HLH Testing at Cincinnati Children’s Hospital Medical Center
Alexandra Filipovich, MD, is director of the Immunodeficiencies and Histiocytosis Program at Cincinnati Children’s Hospital Medical Center (CCHMC) and medical director for its Hematology/Oncology Diagnostics Laboratory. She is a board member of both the Histiocyte Society and Histiocytosis Association of America.

CCHMC offers initial diagnostic evaluations and ongoing management, home-based therapies, immunologic testing, and genetic diagnosis of many immunodeficiencies. Consultations for second opinions on immunodeficiency conditions are also available. The hospital participates in national trials involving the use of high-dose intravenous immune globulin (IVIG) as well as hematopoietic stem-cell transplants—from both related and unrelated donors of marrow, cord blood, and peripheral stem cells.

CCHMC also serves as national reference laboratory for immunologic testing of HLH. Filipovich and her colleagues have developed a rapid screening assay for a common genetic type of HLH due to perforin deficiency. The screening assay is available through referrals to pediatricians around the globe.

The hospital offers HLH testing with several goals in mind. Through tests, the hospital can exclude other possible conditions such as malignant diseases. Testing also can identify potential infectious cofactors that may need treatment and can determine the extent of the disease in patients. A valuable by-product of testing is the collection of material to help characterize possible genetic defects for future reference.

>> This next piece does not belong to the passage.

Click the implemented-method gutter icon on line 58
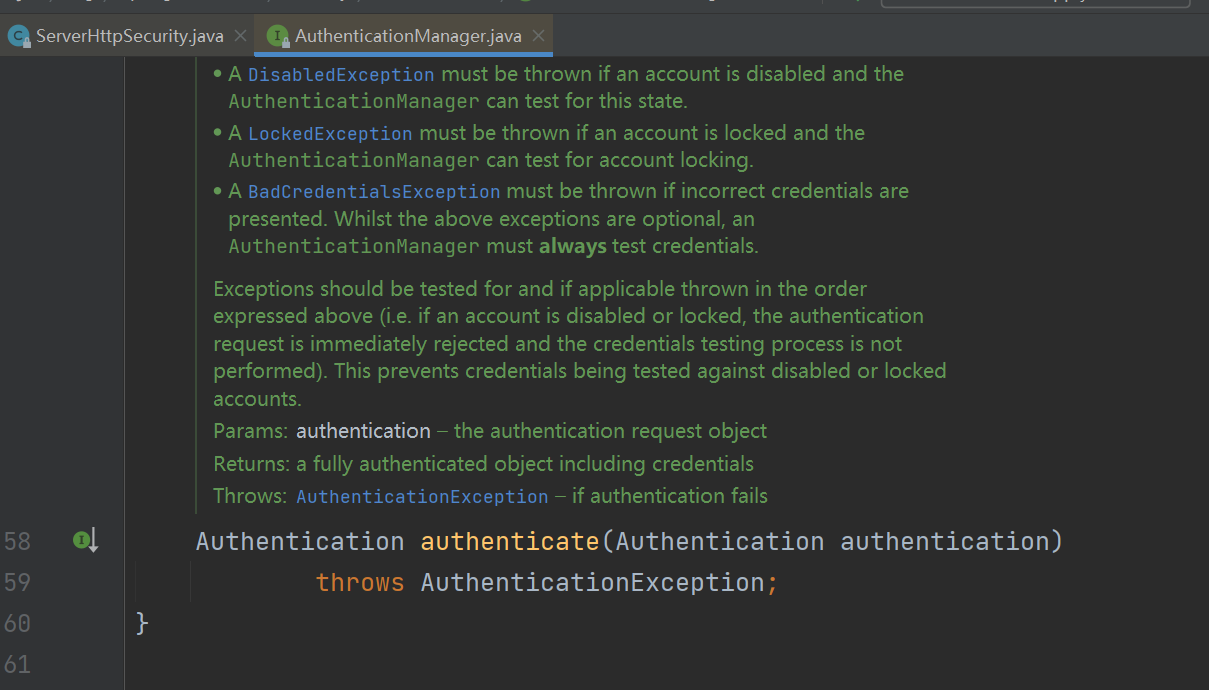 pyautogui.click(x=85, y=541)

A typical diagnostic regimen involves a physical exam with complete patient history, complete blood count, coagulation profile (including fibrinogen levels, serum electrolyte and fasting triglyceride levels), diagnostic bone-marrow biopsy, and lumbar puncture. Collected samples include blood, marrow, cerebral spinal fluid, urine, and stool. Another common choice is quantitative PCR testing for Epstein-Barr virus and cytomegalovirus. Also, assisting in the diagnosis is the use of an MRI of the brain, which helps to establish a baseline for later comparisons.

To assist in diagnostics, CCHMC offers flow cytometry and cell sorting. The facility is equipped with two FACSCaliburs using cooled argon and red-diode lasers. The lab has two FACSVantage SE high-speed cell sorters with advanced optics. These high-speed multi-laser cell sorts perform at speeds up to 20,000 cells per second, with fewer than 5% aborts and more than 98.5% purity for most sorted fractions.

For cells not hearty enough to survive sorting, the hospital is equipped with a CloneCyt Plus machine. This enables fragile cells to be sorted onto glass slides or by using 96-well microtiter trays.

The use of flow cytometry to detect HLH caused by PRF1 mutations has proven highly reliable. The flow cytometry displays quantities of natural killer and other T-cells for comparison with age-related ranges. The hospital has found that the percentage of perforin-positive NK cells is usually greater than 85%—a percentage that is fairly stable regardless of age.

Writing in Immunology and Allergy Clinics of North America, Filipovich pointed out that while bone-marrow transplant can be expected to cure about two thirds of children with HLH, potential complications of that procedure can include severe inflammatory reactions, hemolytic anemia, and graft-versus-host disease.

“As with other rare conditions,” wrote Filipovich “the results of bone marrow transplantation are generally better when the procedure is performed at a major pediatric transplant center where the medical staff is familiar with the treatment of infants and patients with HLH.”

Nicholas Borgert is a contributing writer for Clinical Lab Products.